(TEXT SEGMENT)
--- START ---

Detailed Gitsign Usage
Signing a Commit
After installing Gitsign and configuring Git to use it as a signer application for your project (or globally), you can sign commits as usual with git commit -s
.
$ git commit -s --allow-empty --message="Signed commit"
[main cb6eee1] Signed commit
This will redirect you through the Sigstore keyless flow to authenticate and sign the commit.
Commits can then be verified using git log
:
$ git --no-pager log --show-signature -1
commit 227e796042fdd170e58b7e3b7627a1badd320224 (HEAD -> main)
searching tlog for commit: 227e796042fdd170e58b7e3b7627a1badd320224
tlog index: 2212633
smimesign: Signature made using certificate ID 0x815ada5516906a862af8f528d69d3c86e4774b4f | CN=sigstore,O=sigstore.dev
smimesign: Good signature from "" ([billy@chainguard.dev])
Author: Billy Lynch <billy@chainguard.dev>
Date: Mon May 2 16:51:44 2022 -0400
Signed commit
Debugging
If there is a problem during signing, you may receive an error similar to the following:
error: gpg failed to sign the data
fatal: failed to write commit object
Because of limitations with Git signing tools, Gitsign cannot write back to stderr. Instead, you can use the GITSIGN_LOG
environment variable to tee logs into a readable location for debugging.

--- END ---

(DATA PROVIDED)
--- START ---

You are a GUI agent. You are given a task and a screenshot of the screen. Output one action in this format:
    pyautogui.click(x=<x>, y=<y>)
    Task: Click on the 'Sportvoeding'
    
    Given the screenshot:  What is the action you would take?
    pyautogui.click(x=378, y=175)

--- END ---

(PROBLEM) Please explain, from the Gitsign usage text above, why debugging a signing error calls for the GITSIGN_LOG environment variable. Use one to three sentences.

(ANSWER TO THIS EXERCISE) Limitations with Git signing tools mean Gitsign cannot write back to stderr. Setting the GITSIGN_LOG environment variable instead tees its logs into a readable location for debugging.